EXERCISE INPUTS below:

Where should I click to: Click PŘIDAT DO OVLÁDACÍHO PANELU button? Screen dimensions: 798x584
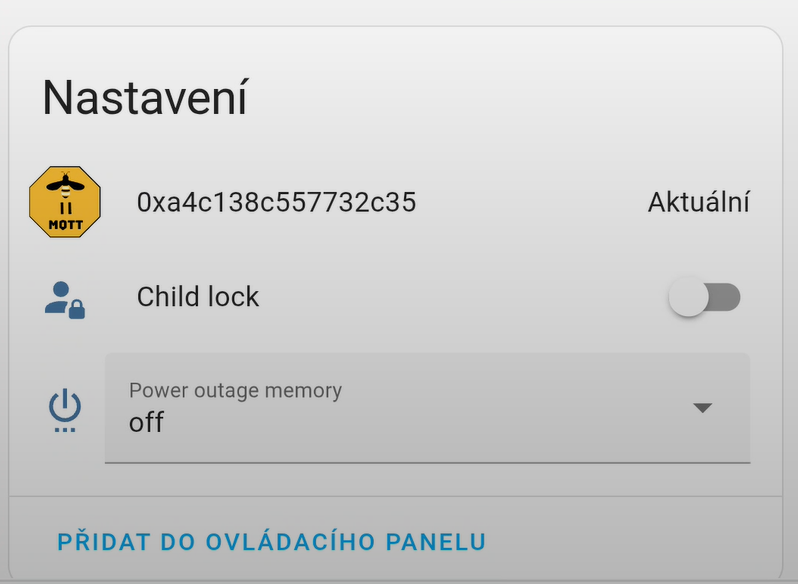point(272,542)
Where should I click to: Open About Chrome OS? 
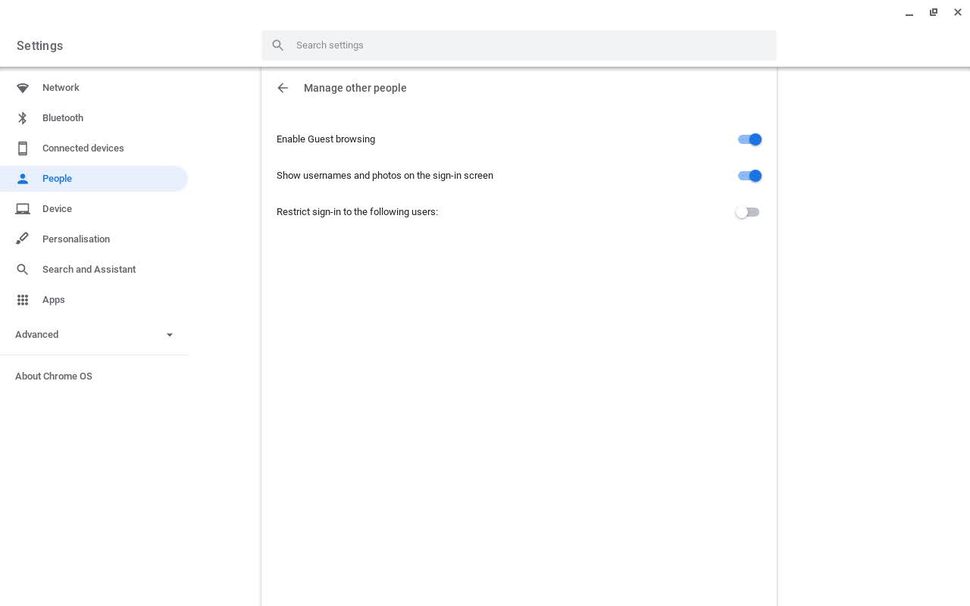(53, 375)
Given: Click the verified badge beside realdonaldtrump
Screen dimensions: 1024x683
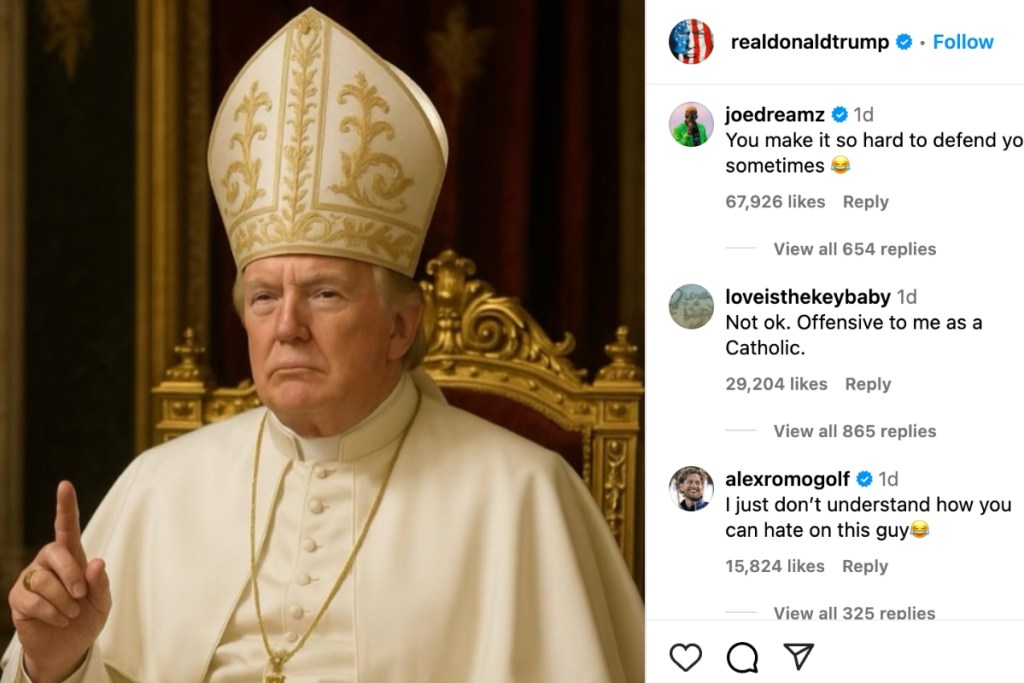Looking at the screenshot, I should (x=905, y=42).
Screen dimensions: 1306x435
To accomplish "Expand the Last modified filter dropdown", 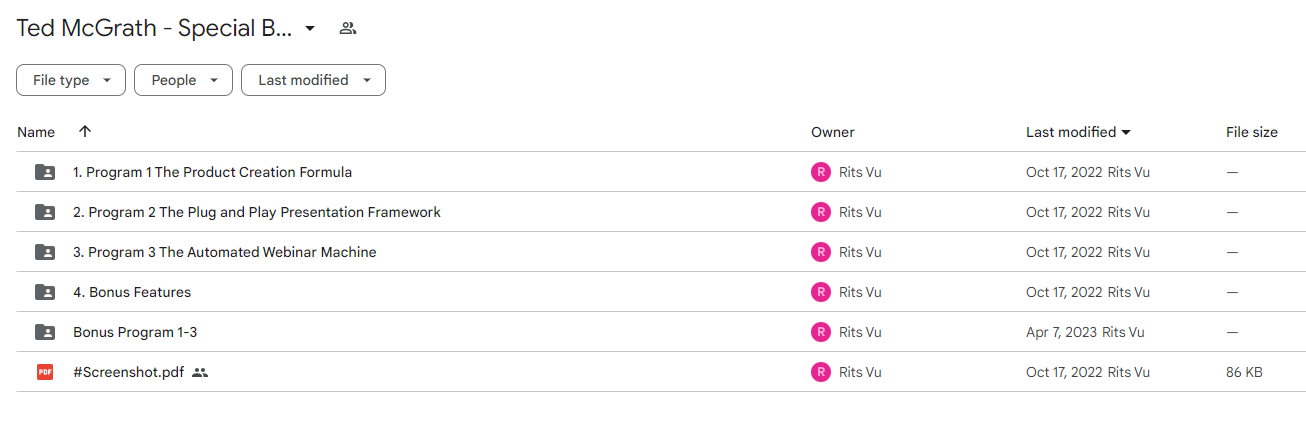I will click(313, 80).
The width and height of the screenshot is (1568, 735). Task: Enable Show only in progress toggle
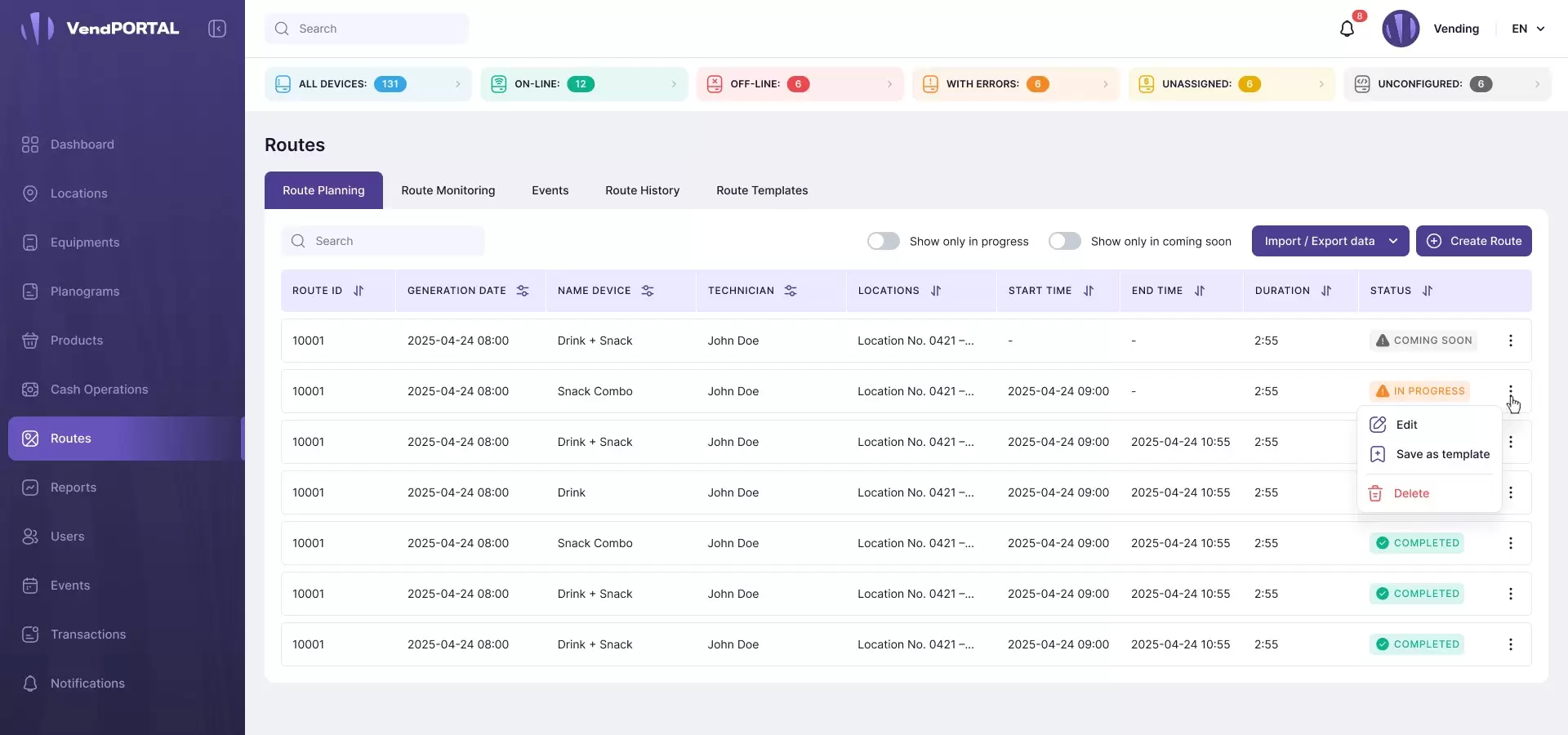pyautogui.click(x=883, y=241)
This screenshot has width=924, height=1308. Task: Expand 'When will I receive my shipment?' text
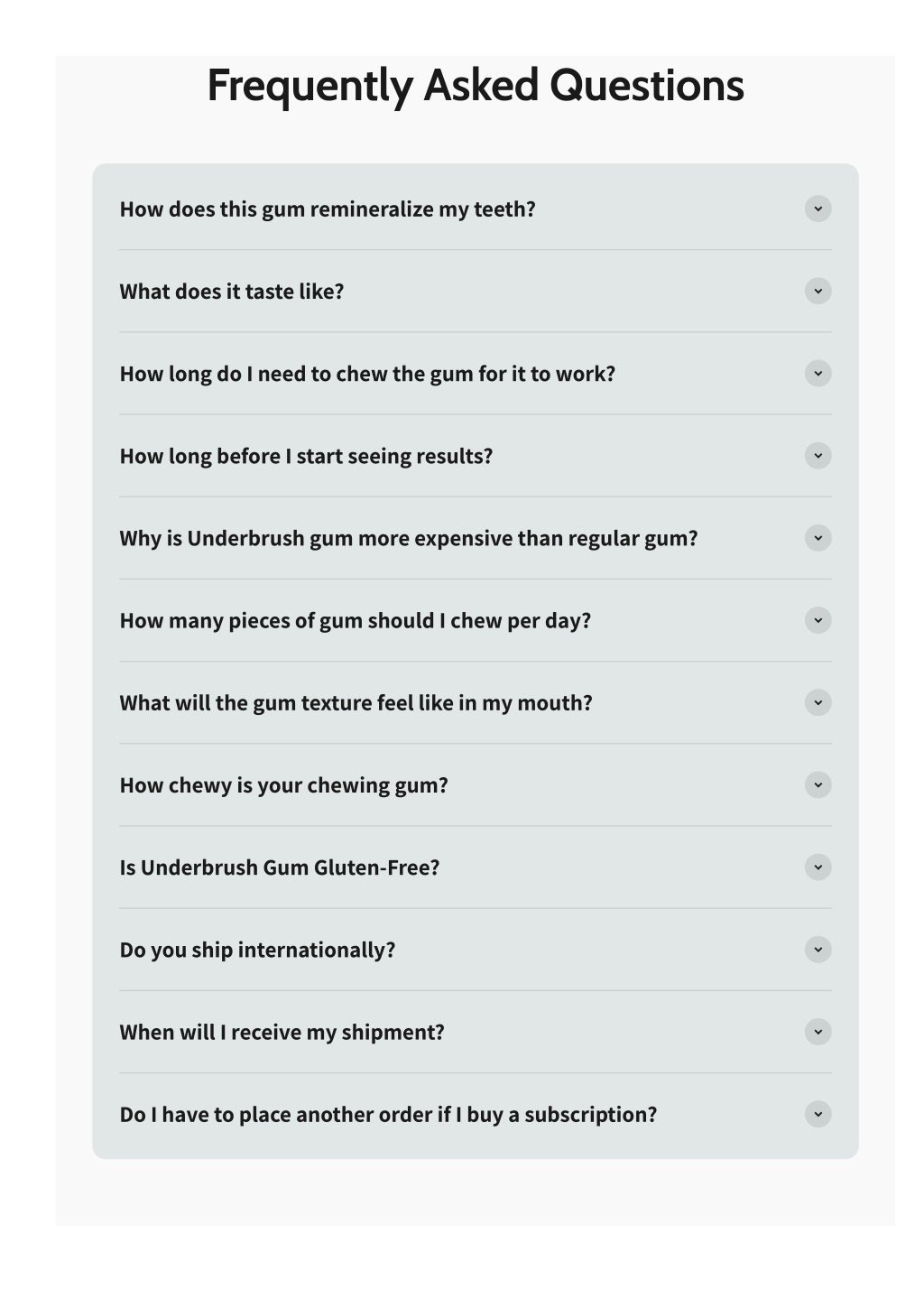pyautogui.click(x=282, y=1033)
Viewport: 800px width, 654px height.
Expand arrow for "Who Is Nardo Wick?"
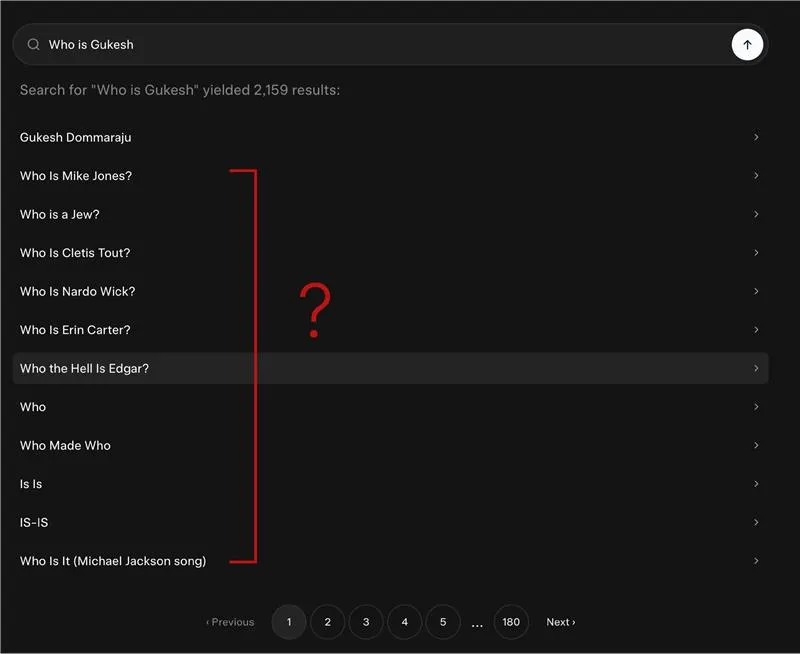point(756,292)
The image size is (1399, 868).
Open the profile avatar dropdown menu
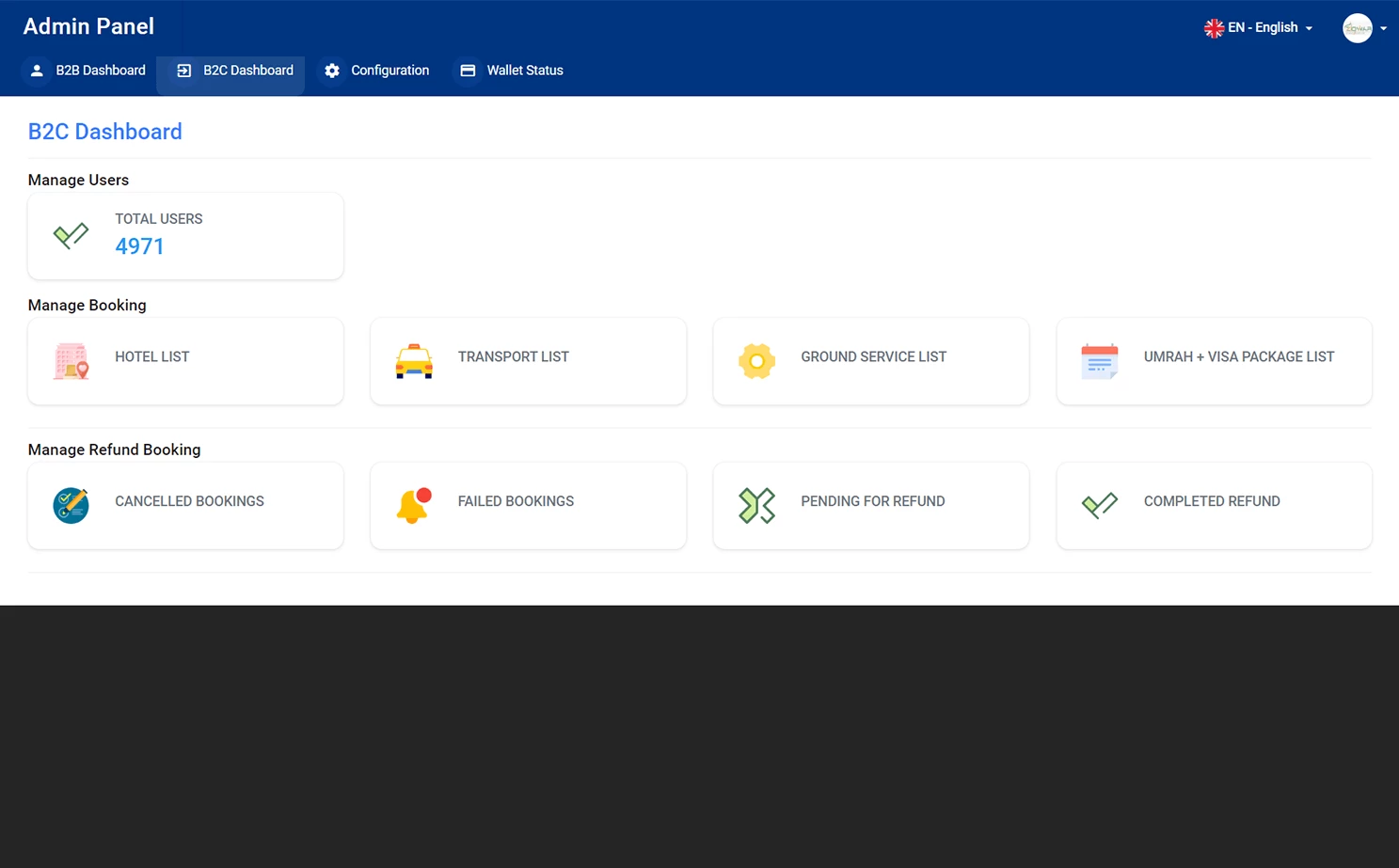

End of EXERCISE INPUTS.

Pictures don't belong in the copy. Retype exactly the lines from the one with "Viewport: 800px width, 654px height." through the last line of the records.

*WRITTEN SOLUTION*
Viewport: 800px width, 654px height.
Expand arrow for "Who Is Nardo Wick?"
point(756,292)
The image size is (1399, 868).
Open the profile avatar dropdown menu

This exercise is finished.